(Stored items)
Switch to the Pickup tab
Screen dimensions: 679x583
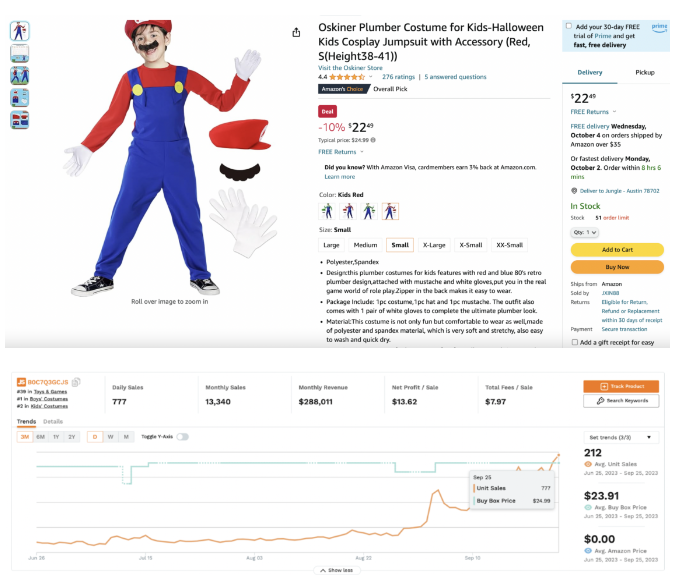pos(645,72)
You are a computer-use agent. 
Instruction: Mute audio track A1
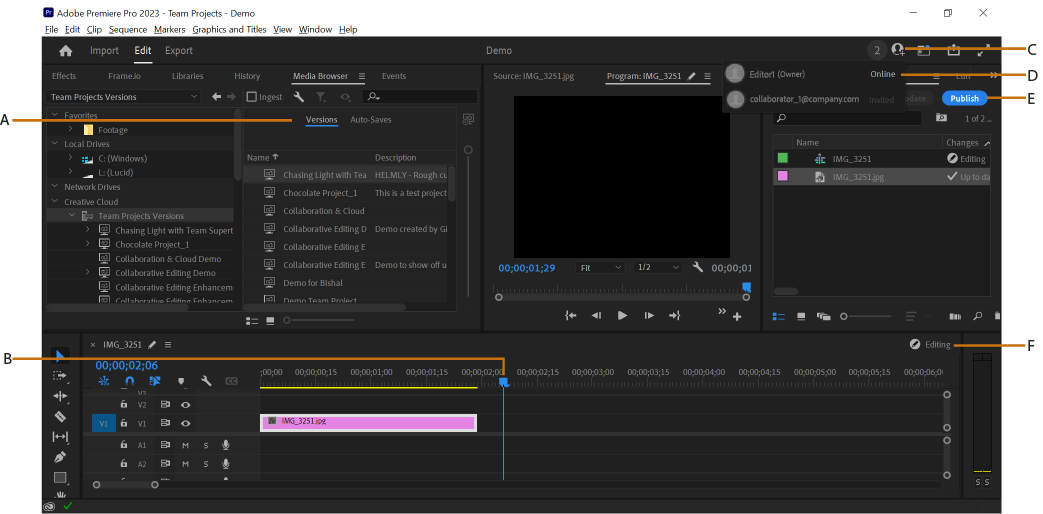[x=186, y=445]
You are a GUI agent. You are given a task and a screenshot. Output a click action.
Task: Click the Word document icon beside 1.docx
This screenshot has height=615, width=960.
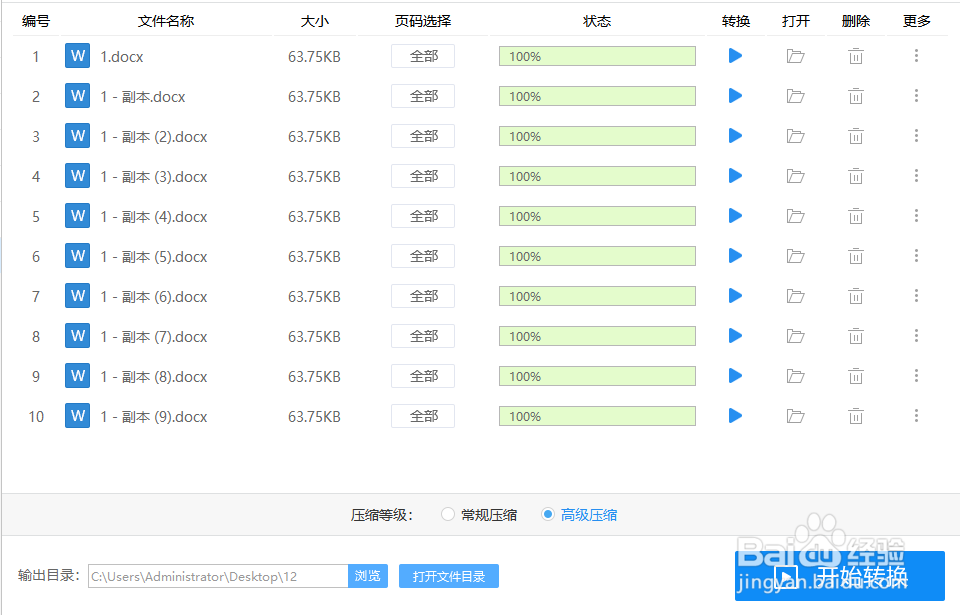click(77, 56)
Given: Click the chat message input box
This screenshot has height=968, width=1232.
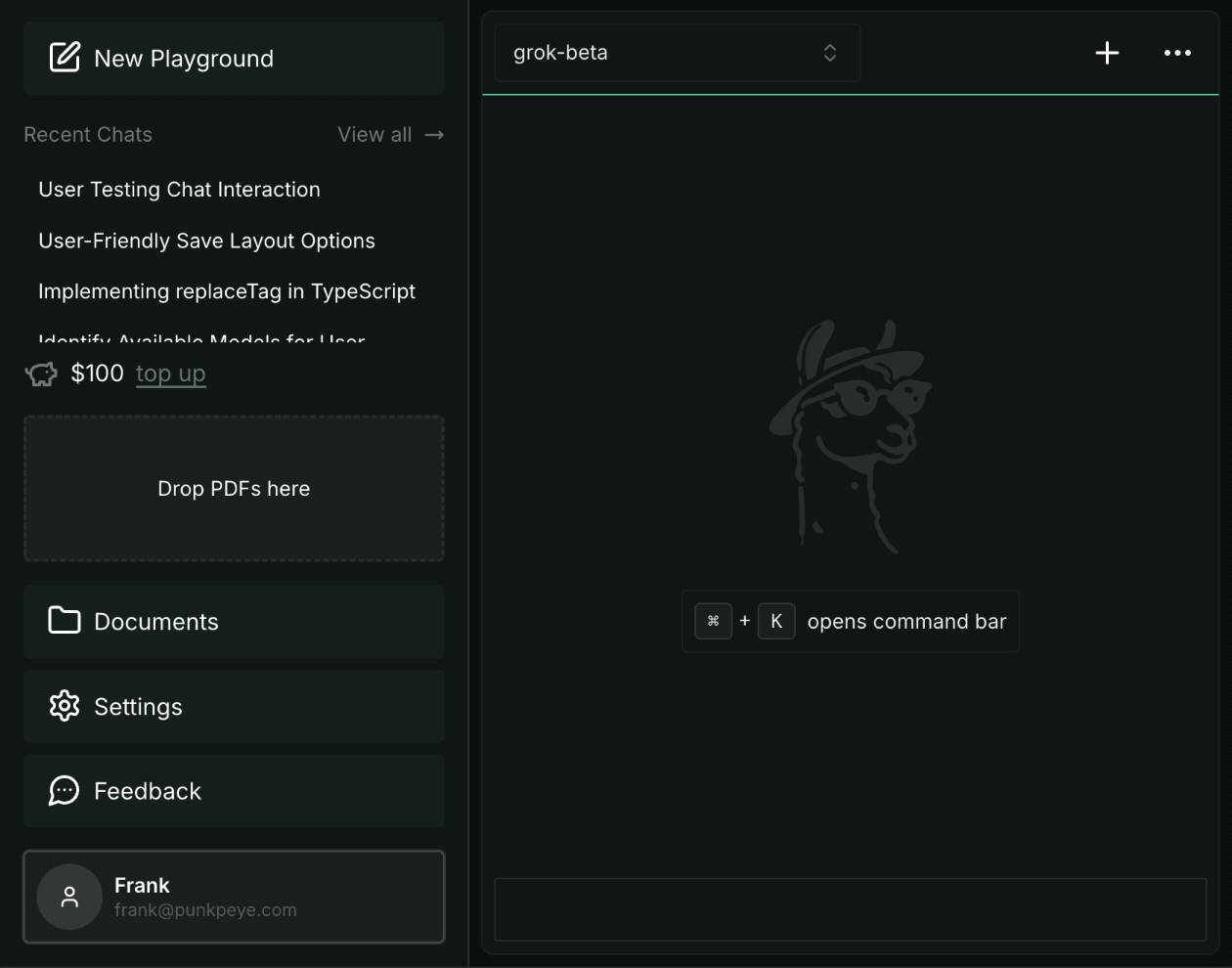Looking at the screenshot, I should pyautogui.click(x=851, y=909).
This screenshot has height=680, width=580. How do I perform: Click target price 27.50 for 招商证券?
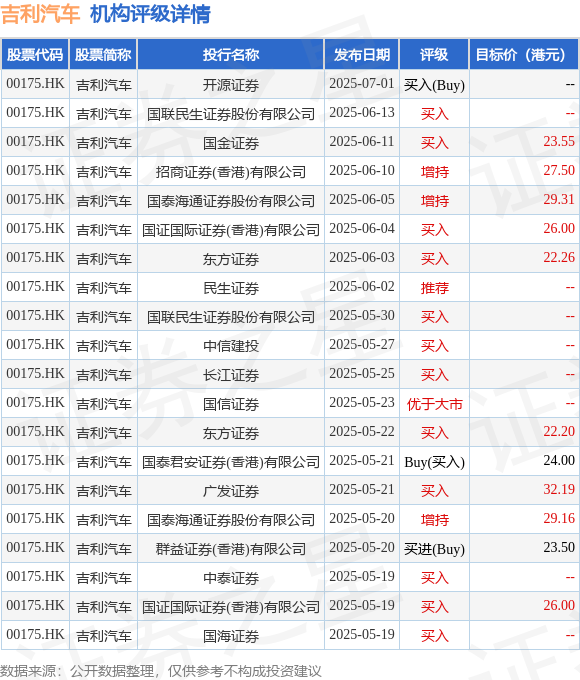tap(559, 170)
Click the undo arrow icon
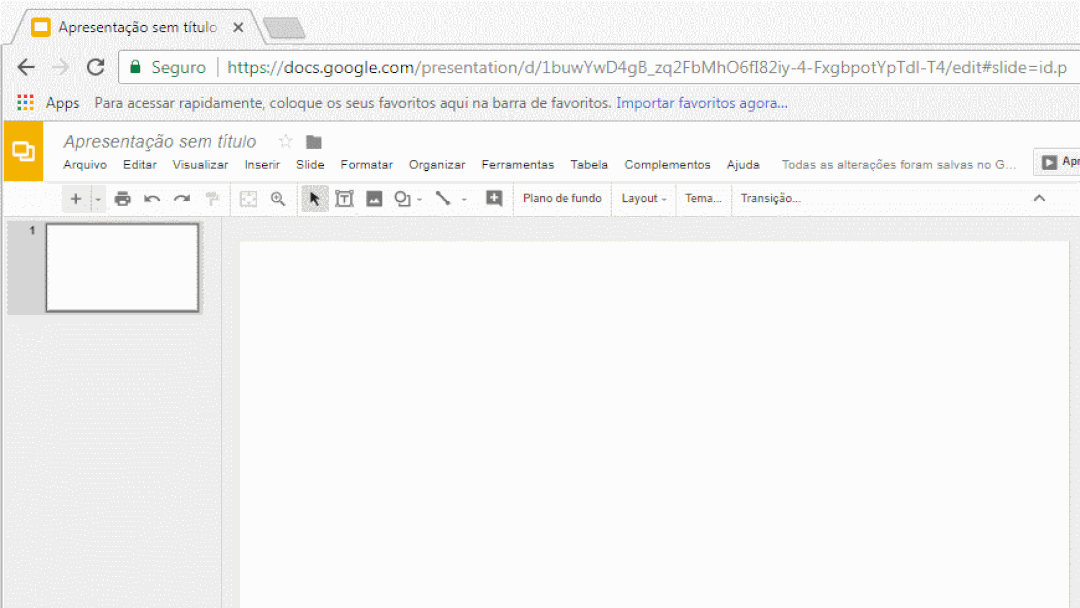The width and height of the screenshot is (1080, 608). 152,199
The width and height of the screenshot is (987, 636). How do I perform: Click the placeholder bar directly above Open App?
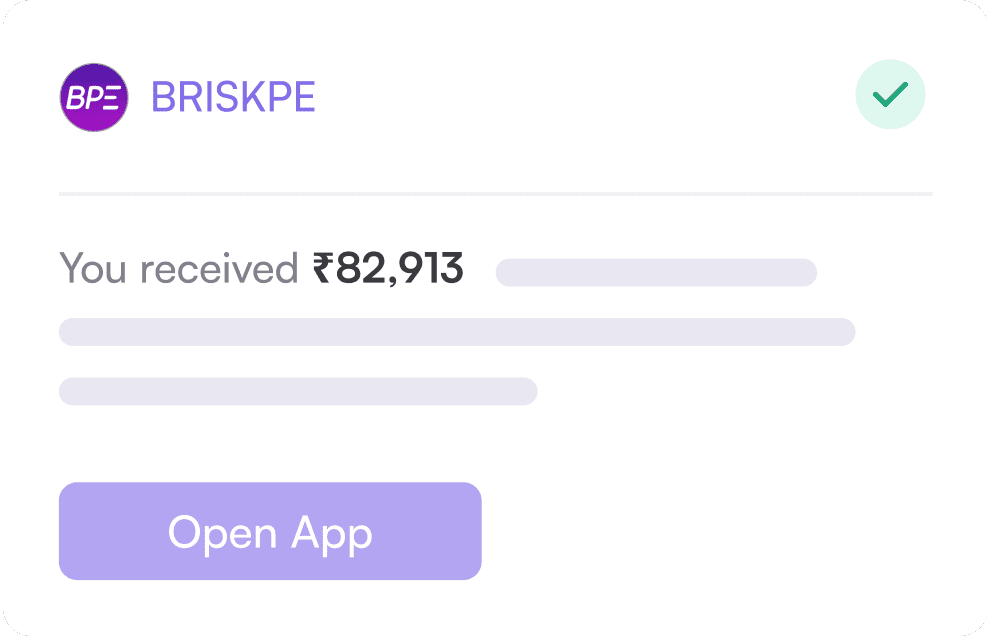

* **What is required**
Omit the pictures and write out the remaining data exactly.

* **Task answer**
Switch to the Pickup tab
Screen dimensions: 679x583
pos(645,72)
You are a computer-use agent. 
Instruction: Mute audio track A1
[x=186, y=445]
You are a GUI agent. You are given a task and a screenshot. Output a click action.
Task: Click the Word document icon beside 1.docx
This screenshot has height=615, width=960.
click(77, 56)
Given: Click the chat message input box
This screenshot has height=968, width=1232.
Looking at the screenshot, I should pyautogui.click(x=851, y=909).
This screenshot has height=680, width=580. How do I perform: Click target price 27.50 for 招商证券?
tap(559, 170)
Click the undo arrow icon
The width and height of the screenshot is (1080, 608). 152,199
The width and height of the screenshot is (987, 636). How do I perform: Click the placeholder bar directly above Open App?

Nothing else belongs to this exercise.